D’après les anciens articles 267 et 269 du Code civil, celui aux torts exclusifs de qui le divorce pour faute avait été prononcé ou qui avait pris l’initiative du divorce pour rupture de la vie commune perdait automatiquement toutes les donations et avantages que son conjoint lui avait consentis. Pour le divorce aux torts partagés, l’article 267-1 du Code civil disposait que chacun des époux pouvait révoquer tout ou partie des donations qu’il avait consentis à l’autre. Le divorce par consentement mutuel supposait, lui, une distinction. Pour le divorce sur demande conjointe, les époux décidaient eux-mêmes du sort des donations. En cas de divorce sur demande acceptée, l’article 268-1 du Code civil prévoyait que chaque époux pouvait révoquer ces donations. Le sort des donations et avantages matrimoniaux dépendait donc du type de divorce.

Depuis la loi de 2004, le principe est celui de la neutralité du divorce. Il n’y a plus lieu de distinguer selon le type de divorce, mais selon la nature de la donation (article 265 du Code civil).

Pour les donations de biens présents, les avantages matrimoniaux prenant effet au cours du mariage et les donations que les futurs époux se seraient consentis par contrat de mariage, la règle est désormais que le divorce est sans incidence sur ces libéralités et avantages qui sont donc maintenus (article 265 alinéa premier du Code civil). Il s’agit par exemple des apports à la communauté. En outre, la Cour de cassation a pu juger qu’une clause insérée dans le contrat de donation prévoyant la révocation de celle-ci en cas de divorce était nulle (Civ.1ère, 14 mars 2012, n° 11-13.791).
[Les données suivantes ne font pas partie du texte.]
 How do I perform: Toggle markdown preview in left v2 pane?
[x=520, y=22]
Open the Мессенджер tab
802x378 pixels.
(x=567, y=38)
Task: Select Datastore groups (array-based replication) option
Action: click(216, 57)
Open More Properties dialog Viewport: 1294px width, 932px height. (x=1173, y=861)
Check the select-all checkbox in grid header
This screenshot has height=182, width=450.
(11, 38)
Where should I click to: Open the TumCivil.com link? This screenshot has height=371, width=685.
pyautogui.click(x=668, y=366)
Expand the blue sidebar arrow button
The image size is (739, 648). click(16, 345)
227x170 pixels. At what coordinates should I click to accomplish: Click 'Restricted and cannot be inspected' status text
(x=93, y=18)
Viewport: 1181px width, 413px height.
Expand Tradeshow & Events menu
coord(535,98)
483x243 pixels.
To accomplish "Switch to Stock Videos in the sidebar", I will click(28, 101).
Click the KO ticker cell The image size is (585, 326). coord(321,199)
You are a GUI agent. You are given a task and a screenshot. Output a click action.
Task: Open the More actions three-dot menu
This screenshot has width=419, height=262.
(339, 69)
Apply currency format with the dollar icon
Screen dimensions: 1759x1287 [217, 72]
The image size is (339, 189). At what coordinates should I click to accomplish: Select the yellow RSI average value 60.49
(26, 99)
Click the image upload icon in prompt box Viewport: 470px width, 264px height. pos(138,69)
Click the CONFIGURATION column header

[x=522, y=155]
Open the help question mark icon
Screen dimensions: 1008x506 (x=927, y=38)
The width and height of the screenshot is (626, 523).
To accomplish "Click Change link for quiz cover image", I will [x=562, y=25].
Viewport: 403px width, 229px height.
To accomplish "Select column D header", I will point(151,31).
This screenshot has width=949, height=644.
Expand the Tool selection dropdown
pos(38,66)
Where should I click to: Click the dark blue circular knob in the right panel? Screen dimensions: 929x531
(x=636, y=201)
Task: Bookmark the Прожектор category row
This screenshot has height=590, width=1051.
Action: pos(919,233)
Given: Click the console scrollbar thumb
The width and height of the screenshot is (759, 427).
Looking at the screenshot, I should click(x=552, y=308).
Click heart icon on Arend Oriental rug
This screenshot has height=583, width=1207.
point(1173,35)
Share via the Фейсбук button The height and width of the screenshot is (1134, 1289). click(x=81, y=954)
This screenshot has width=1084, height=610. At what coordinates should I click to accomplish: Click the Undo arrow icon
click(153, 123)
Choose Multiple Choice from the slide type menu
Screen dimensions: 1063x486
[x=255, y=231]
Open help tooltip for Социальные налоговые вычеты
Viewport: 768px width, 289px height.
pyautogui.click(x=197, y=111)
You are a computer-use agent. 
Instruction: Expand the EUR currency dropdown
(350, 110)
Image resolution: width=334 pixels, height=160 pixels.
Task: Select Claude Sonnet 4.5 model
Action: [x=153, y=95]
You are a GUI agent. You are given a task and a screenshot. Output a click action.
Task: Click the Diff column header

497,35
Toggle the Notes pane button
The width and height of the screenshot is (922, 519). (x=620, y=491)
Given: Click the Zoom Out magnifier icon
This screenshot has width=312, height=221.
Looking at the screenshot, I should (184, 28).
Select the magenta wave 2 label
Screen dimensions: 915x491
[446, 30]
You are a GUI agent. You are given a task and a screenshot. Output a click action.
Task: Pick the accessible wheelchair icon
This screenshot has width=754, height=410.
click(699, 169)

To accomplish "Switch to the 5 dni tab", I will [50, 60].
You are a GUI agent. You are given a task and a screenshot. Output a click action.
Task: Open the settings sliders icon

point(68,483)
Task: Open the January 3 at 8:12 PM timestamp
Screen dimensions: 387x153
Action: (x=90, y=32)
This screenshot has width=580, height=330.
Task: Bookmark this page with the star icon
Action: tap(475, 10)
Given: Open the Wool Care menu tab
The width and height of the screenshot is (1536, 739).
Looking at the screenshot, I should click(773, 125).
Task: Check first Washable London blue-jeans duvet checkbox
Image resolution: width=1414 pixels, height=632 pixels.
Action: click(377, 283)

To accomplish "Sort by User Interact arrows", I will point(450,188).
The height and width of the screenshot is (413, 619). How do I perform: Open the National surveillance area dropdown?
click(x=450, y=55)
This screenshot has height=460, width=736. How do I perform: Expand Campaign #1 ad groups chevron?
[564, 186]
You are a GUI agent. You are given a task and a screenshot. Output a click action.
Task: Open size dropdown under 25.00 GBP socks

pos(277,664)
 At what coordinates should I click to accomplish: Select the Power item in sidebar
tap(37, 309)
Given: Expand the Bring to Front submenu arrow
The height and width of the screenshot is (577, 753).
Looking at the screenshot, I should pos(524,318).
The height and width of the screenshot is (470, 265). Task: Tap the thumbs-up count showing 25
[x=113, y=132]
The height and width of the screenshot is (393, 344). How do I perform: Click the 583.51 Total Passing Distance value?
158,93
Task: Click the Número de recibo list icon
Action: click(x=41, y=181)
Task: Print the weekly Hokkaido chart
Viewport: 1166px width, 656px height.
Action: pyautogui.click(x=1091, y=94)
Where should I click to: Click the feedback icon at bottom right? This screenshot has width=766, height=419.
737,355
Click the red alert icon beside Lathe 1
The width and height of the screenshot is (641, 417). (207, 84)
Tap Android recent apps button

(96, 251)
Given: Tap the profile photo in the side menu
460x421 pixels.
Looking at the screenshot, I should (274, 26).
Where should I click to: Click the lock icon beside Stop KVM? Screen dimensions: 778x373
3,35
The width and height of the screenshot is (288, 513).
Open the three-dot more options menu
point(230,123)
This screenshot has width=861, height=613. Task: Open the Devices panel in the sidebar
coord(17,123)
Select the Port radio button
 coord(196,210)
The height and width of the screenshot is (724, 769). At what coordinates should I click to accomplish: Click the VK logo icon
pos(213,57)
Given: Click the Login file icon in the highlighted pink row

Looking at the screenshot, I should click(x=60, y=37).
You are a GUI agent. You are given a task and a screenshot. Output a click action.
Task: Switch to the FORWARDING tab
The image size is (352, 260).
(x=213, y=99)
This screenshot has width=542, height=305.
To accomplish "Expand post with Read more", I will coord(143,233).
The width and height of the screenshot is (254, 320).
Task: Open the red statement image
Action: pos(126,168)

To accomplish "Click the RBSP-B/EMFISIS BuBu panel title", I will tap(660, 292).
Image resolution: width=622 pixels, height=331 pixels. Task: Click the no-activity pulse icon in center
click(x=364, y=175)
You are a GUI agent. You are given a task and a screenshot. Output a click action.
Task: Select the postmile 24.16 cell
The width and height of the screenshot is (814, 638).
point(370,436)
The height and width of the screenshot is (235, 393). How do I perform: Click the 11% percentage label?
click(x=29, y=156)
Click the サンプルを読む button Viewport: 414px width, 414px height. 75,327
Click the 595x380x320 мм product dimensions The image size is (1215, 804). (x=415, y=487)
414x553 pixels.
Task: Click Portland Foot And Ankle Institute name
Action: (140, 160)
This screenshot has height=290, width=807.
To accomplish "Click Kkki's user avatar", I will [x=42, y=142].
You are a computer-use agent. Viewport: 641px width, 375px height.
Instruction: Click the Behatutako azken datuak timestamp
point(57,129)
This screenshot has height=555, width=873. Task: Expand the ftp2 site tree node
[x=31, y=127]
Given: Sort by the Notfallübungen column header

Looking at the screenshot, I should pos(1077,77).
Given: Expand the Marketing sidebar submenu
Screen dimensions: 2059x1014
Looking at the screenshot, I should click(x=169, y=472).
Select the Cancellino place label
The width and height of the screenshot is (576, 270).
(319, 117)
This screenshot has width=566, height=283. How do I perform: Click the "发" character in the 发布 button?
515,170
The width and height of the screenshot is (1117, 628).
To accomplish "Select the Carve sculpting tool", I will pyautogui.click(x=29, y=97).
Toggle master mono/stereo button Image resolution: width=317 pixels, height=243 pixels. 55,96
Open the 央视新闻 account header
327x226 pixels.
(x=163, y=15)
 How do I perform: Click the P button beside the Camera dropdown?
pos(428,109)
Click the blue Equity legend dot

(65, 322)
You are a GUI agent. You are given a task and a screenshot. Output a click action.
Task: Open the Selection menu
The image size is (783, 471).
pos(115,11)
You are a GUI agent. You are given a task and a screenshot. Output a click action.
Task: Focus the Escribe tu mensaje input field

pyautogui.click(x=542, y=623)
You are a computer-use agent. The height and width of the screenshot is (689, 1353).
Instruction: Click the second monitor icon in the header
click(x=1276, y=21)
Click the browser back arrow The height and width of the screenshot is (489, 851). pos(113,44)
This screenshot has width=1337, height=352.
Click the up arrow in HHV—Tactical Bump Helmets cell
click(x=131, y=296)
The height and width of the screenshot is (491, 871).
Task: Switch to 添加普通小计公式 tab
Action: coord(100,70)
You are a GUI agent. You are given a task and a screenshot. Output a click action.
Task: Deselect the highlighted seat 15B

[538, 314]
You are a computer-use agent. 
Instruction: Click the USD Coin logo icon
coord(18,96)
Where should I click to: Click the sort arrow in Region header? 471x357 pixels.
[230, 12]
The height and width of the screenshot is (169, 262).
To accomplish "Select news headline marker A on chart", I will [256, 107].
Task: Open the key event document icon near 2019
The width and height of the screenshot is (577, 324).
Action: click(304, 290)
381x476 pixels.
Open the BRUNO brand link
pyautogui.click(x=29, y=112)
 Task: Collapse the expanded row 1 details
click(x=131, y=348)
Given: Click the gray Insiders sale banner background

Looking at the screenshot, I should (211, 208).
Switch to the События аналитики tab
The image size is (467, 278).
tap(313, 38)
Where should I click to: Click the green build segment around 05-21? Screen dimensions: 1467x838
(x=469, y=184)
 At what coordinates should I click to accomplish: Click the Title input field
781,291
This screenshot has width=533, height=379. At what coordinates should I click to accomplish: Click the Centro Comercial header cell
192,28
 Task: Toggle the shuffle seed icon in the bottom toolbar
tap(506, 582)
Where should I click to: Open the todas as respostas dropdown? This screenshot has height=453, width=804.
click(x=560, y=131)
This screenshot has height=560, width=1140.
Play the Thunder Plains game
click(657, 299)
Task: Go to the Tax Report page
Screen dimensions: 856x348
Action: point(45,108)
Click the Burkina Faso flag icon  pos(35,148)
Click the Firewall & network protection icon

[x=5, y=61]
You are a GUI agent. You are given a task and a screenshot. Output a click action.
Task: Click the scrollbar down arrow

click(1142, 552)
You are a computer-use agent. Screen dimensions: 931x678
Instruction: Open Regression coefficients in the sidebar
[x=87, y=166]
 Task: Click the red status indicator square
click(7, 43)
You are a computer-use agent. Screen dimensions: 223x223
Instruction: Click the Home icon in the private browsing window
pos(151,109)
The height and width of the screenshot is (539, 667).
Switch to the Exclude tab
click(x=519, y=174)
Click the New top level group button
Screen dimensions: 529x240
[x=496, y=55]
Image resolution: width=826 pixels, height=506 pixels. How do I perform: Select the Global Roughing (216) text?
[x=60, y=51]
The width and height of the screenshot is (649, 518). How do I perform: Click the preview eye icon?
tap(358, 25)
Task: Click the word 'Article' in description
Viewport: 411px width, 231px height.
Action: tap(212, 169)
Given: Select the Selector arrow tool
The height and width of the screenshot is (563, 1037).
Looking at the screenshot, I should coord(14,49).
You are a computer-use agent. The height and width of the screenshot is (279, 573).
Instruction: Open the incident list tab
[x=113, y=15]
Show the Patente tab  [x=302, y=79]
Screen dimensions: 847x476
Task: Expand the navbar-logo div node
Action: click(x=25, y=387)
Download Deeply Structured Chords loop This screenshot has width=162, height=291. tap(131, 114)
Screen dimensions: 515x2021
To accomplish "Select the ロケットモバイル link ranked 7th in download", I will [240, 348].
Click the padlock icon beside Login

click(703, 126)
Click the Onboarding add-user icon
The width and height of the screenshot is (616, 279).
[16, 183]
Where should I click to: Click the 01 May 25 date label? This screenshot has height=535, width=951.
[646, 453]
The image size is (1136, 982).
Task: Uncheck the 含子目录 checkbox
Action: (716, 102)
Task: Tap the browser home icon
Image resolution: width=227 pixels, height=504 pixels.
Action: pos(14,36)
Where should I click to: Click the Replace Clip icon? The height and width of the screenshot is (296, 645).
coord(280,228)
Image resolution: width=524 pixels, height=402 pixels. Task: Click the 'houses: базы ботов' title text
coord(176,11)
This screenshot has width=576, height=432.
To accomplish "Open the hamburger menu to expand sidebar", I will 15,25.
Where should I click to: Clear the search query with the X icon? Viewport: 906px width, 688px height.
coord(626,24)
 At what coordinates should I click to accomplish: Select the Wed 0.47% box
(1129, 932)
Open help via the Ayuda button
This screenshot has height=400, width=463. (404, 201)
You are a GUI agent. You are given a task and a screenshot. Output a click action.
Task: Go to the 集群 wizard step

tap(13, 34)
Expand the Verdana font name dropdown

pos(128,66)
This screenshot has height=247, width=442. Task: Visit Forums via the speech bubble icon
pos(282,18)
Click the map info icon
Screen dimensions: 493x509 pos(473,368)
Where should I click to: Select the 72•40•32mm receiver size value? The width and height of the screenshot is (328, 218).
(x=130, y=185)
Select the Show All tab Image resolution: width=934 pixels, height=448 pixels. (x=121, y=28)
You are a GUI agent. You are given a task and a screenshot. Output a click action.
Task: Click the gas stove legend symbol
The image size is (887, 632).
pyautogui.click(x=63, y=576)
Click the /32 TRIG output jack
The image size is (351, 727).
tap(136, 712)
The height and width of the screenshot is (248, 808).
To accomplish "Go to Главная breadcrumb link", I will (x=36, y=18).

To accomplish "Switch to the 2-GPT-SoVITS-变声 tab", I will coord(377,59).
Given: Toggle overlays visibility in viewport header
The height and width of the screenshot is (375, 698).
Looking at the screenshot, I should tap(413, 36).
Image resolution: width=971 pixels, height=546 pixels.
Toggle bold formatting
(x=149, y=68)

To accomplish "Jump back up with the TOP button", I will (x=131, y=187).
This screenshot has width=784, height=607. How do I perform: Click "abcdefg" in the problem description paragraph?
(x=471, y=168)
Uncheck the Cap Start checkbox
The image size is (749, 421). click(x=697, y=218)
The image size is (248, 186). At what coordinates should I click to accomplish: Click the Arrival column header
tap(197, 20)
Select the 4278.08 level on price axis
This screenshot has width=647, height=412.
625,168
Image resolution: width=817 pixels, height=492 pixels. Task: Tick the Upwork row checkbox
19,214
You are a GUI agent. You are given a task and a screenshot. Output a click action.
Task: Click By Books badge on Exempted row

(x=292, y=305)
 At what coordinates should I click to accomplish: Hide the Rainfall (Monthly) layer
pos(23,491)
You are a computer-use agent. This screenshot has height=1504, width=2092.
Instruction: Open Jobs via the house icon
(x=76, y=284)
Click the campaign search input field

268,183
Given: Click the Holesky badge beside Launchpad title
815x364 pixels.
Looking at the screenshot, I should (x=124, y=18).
La solution diffère pour les donations de biens à venir, les dispositions à cause de mort (testament, legs) et les avantages matrimoniaux prenant effet à la dissolution du régime matrimonial, pour lesquels le divorce emporte révocation de plein droit. Toutefois, l’auteur de la donation de biens à venir ou de l’avantage matrimonial peut manifester sa volonté de la maintenir, cette volonté étant alors constatée au moment du divorce et rendant irrévocable la donation maintenue (article 265 alinéa 2 du Code civil).